Quick fix: The body and brain need downtime from work. Which activities feed your energy instead of draining it? Get intentional about self-care and put them back on your ‘to-do’ list. Further, assign them a date and time – and keep that date.

If you find yourself ignoring your feelings, or feeling depressed when you do get in touch with your feelings, you’re probably avoiding recognizing that you just don’t care. Deep down, it all seems futile. This is cynicism – a defense mechanism triggered when we feel angry or hurt. Work environments where employees feel disempowered, lack autonomy, or are inadequately rewarded are breeding grounds for cynicism.

Quick fix: Identify the source of your cynicism and let it go. If quitting isn’t an option, I’ve got four tips that could help.

When you lack the power to produce the results you want, it’s hard to stay engaged and feel fulfilled. It’s demoralizing when poor results are beyond your control, and it leaves you feeling incompetent, powerless, and unproductive. You may find yourself thinking, “What’s the point?”
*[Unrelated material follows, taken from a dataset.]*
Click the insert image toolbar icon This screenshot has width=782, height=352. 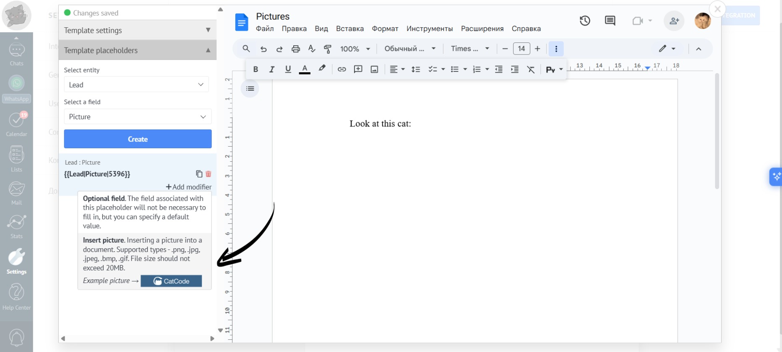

Quick fix: Set small goals that are achievable and realistic. Take the turtle steps you need to take to accomplish them, and shore yourself up by taking time to recognize that you did get something done well. As the Harvard Business Review notes, acknowledging your achievements is an important form of self-care.

It may not feel good to recognize yourself and your feelings in these red flags. But being aware you have these challenges can help you change course before your mental and physical health are compromised for the long-term. So take a breath, and let yourself know that clearer awareness of the challenges helps you understand how you feel and why. That alone can help release the pressure of burnout, and open the possibility for a fresh outlook.